BRIEF:
Lay out every line of the listing below as a numbered list, omitting blank lines.

MATERIAL PROVIDED:
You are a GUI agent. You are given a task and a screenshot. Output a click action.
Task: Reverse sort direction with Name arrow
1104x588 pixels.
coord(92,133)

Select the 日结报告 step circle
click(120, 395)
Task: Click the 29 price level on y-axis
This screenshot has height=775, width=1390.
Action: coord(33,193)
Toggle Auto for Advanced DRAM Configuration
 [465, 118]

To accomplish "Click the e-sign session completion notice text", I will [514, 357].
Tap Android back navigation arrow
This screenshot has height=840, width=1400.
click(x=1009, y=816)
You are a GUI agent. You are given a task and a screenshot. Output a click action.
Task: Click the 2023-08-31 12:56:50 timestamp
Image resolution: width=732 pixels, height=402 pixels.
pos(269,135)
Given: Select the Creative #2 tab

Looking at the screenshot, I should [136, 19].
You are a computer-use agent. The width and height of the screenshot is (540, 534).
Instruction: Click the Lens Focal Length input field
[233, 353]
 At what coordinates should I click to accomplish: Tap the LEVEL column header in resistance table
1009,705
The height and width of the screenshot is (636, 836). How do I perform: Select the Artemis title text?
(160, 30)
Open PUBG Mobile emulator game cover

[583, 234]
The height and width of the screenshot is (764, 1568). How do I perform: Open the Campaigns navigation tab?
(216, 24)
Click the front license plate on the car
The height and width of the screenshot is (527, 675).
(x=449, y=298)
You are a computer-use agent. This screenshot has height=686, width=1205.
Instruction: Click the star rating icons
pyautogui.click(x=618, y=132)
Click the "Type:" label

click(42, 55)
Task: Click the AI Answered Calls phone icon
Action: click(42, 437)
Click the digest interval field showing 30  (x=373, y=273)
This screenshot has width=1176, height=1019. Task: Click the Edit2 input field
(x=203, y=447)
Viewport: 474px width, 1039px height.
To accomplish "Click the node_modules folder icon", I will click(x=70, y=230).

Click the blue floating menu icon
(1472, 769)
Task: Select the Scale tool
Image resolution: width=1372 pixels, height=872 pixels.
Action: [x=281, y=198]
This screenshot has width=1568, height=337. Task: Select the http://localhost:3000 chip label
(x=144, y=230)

WRITTEN SOLUTION:
1. You are a GUI agent. You are given a task and a screenshot. Output a click action.
2. Task: Reverse sort direction with Name arrow
3. 1104x588 pixels.
4. coord(92,133)
5. Select the 日结报告 step circle
6. click(120, 395)
7. Task: Click the 29 price level on y-axis
8. This screenshot has height=775, width=1390.
9. Action: coord(33,193)
10. Toggle Auto for Advanced DRAM Configuration
11.  [465, 118]
12. To accomplish "Click the e-sign session completion notice text", I will [514, 357].
13. Tap Android back navigation arrow
14. This screenshot has height=840, width=1400.
15. click(x=1009, y=816)
16. You are a GUI agent. You are given a task and a screenshot. Output a click action.
17. Task: Click the 2023-08-31 12:56:50 timestamp
18. Image resolution: width=732 pixels, height=402 pixels.
19. pos(269,135)
20. Given: Select the Creative #2 tab
21. Looking at the screenshot, I should [136, 19].
22. You are a computer-use agent. The width and height of the screenshot is (540, 534).
23. Instruction: Click the Lens Focal Length input field
24. [233, 353]
25.  At what coordinates should I click to accomplish: Tap the LEVEL column header in resistance table
26. 1009,705
27. The height and width of the screenshot is (636, 836). How do I perform: Select the Artemis title text?
28. (160, 30)
29. Open PUBG Mobile emulator game cover
30. [583, 234]
31. The height and width of the screenshot is (764, 1568). How do I perform: Open the Campaigns navigation tab?
32. (216, 24)
33. Click the front license plate on the car
34. The height and width of the screenshot is (527, 675).
35. (x=449, y=298)
36. You are a computer-use agent. This screenshot has height=686, width=1205.
37. Instruction: Click the star rating icons
38. pyautogui.click(x=618, y=132)
39. Click the "Type:" label
40. click(42, 55)
41. Task: Click the AI Answered Calls phone icon
42. Action: click(42, 437)
43. Click the digest interval field showing 30  (x=373, y=273)
44. This screenshot has width=1176, height=1019. Task: Click the Edit2 input field
45. (x=203, y=447)
46. Viewport: 474px width, 1039px height.
47. To accomplish "Click the node_modules folder icon", I will click(x=70, y=230).
48. Click the blue floating menu icon
49. (1472, 769)
50. Task: Select the Scale tool
51. Image resolution: width=1372 pixels, height=872 pixels.
52. Action: [x=281, y=198]
53. This screenshot has width=1568, height=337. Task: Select the http://localhost:3000 chip label
54. (x=144, y=230)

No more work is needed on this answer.